A reasonable person would tell her to apologize and talk with her boyfriend to find out what he recalls. A reasonable person would tell her to understand his feelings and perhaps try some counseling to see if they would work things out. A reasonable person would tell her to respect her boyfriend’s feelings. A reasonable person would also tell her to check next time before jumping on top of a guy, and to get a verbal “yes” from him.

Savage does not do that. Instead, he tells her:

You did not rape your boyfriend.

You didn’t ask me to weigh in on whether or not you raped your boyfriend, RAPIST, but I felt obligated to toss that out there. Your boyfriend may or may not be a sexsomniac—this is just one incident—but he initiated routine (for you guys) sexual activity in his sleep, and you reciprocated. Once he woke up and you both realized what was going on, you immediately stopped. Mistakes were made, RAPIST, but no one was raped.
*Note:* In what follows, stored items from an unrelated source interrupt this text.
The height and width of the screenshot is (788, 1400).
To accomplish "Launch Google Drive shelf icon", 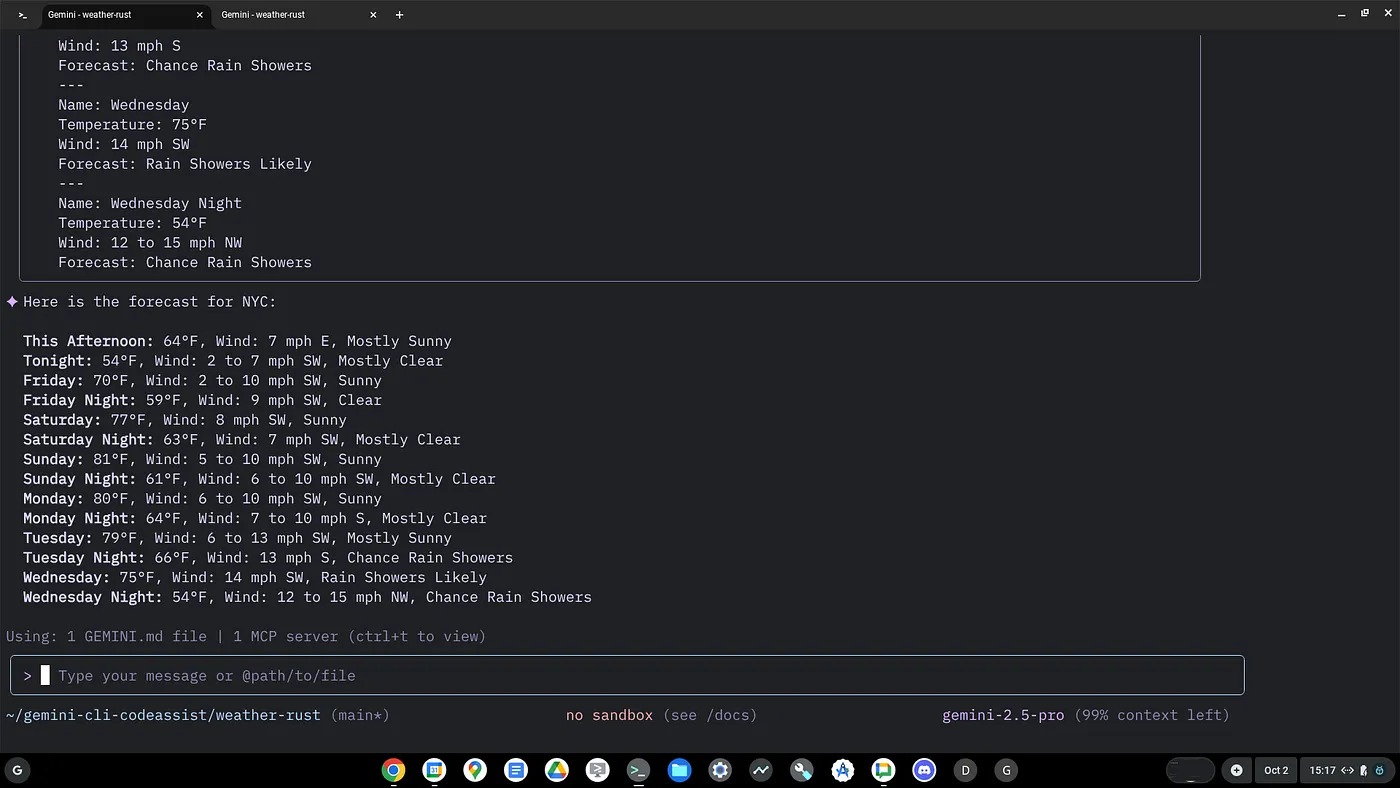I will (557, 770).
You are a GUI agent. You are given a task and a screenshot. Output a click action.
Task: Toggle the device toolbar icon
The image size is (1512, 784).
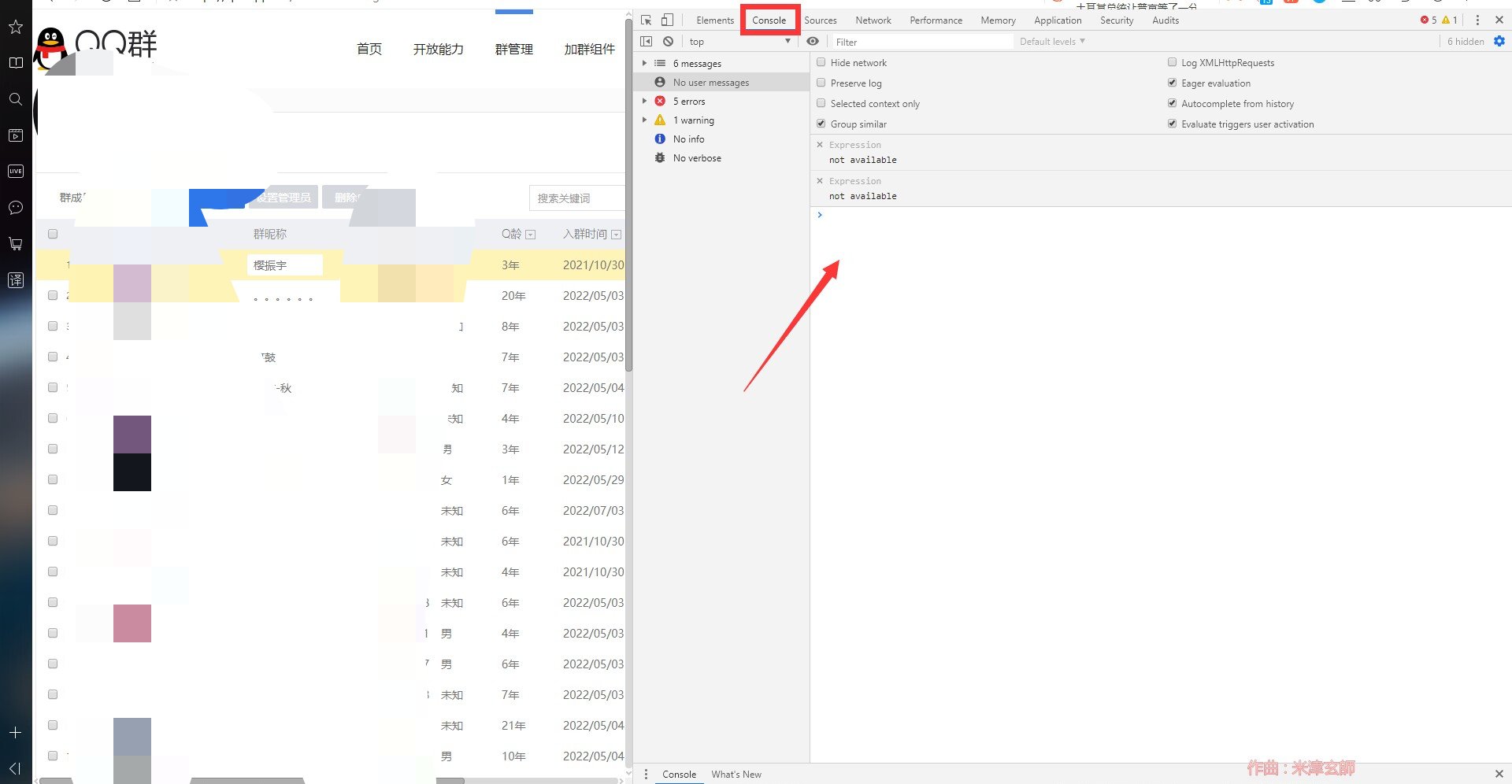click(667, 20)
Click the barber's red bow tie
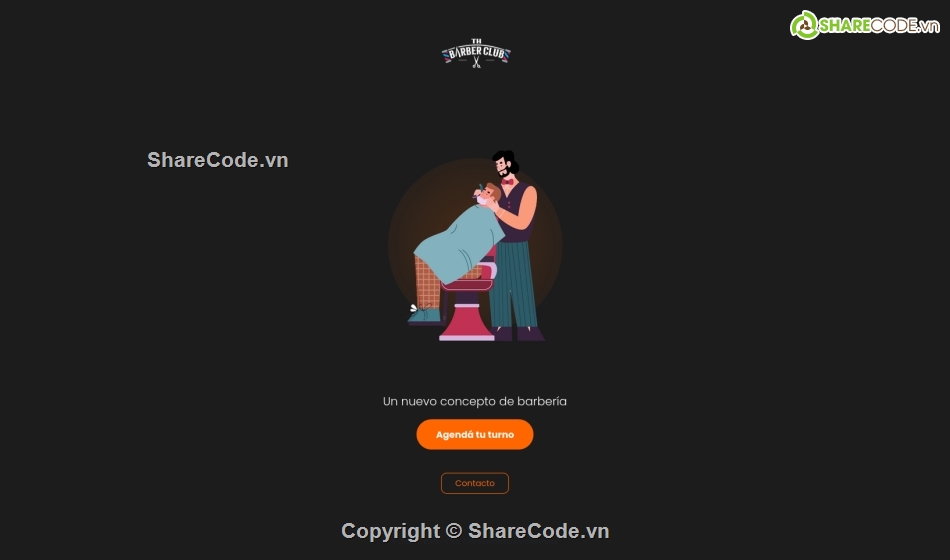 coord(507,182)
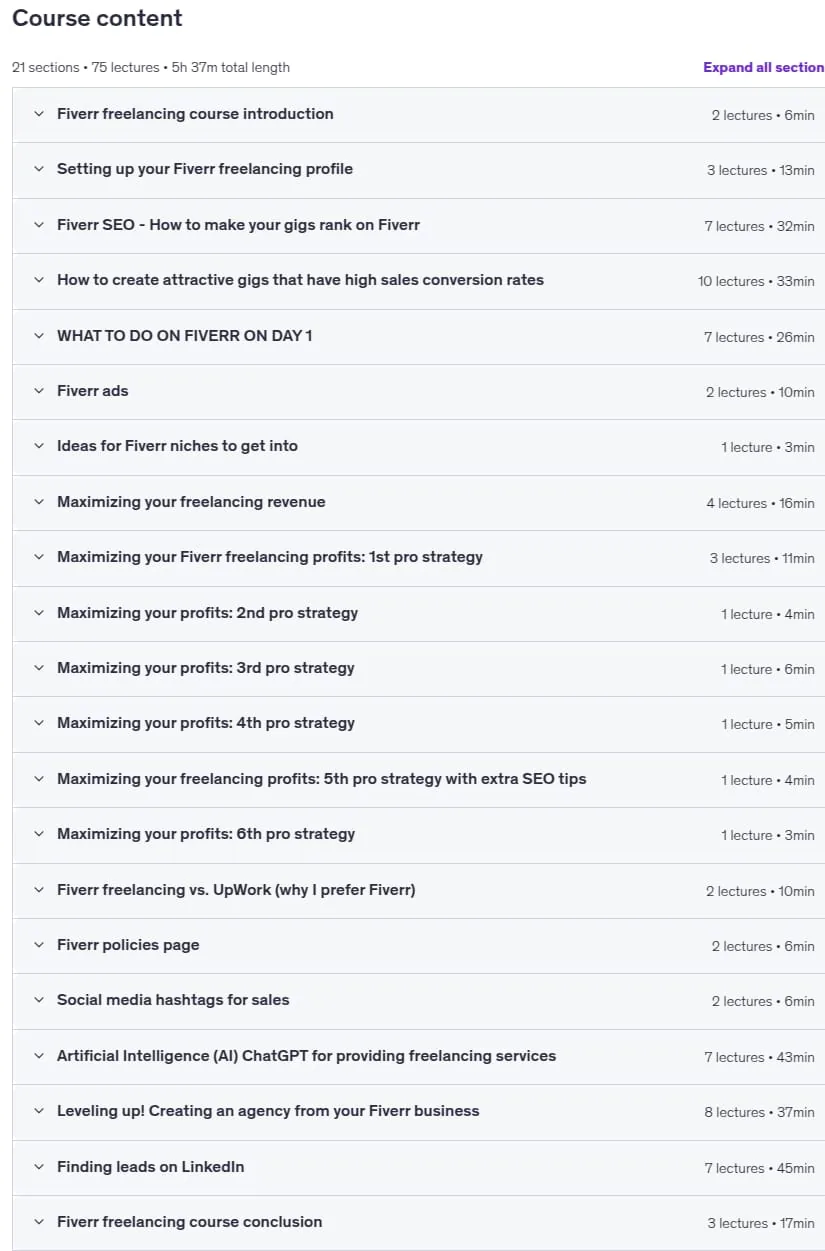Viewport: 825px width, 1251px height.
Task: Click chevron beside 6th pro strategy section
Action: [x=39, y=835]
As for what you should do, well, I think you should dump the guilt-tripping, blame-shifting motherfucker. But if you want to keep seeing this guy, RAPIST, you need a simple way to determine whether he’s fully awake when he seems to be initiating sex in the middle of the night. Two or three hard slaps across the face might do the trick.

Jesse Bering, a psychological scientist, is less concerned about the boyfriend and more concerned about the woman’s future fear of initiating sleep sex:

“In light of this experience, RAPIST may find herself feeling a bit gun-shy about any middle-of-the-night sex initiated by her boyfriend or any future boyfriends,” says Bering. “After all, how can she know if he’s fully awake and innocently in the mood, or just having another episode? Here’s how: She should have an agreement with her boyfriend that, from now on, he will ‘flick’ his penis a few times for her by clenching his PC (pubococcygeus) muscle on initiating nocturnal sex.”

And how will that help?

“Penile flicking is an intentional action,” explains Bering, and one that cannot be performed by a sleepfucking sexsomniac at his partner’s request. “It’s a subtle, conscious signal to assure you that you’re not dealing with a lascivious zombie.”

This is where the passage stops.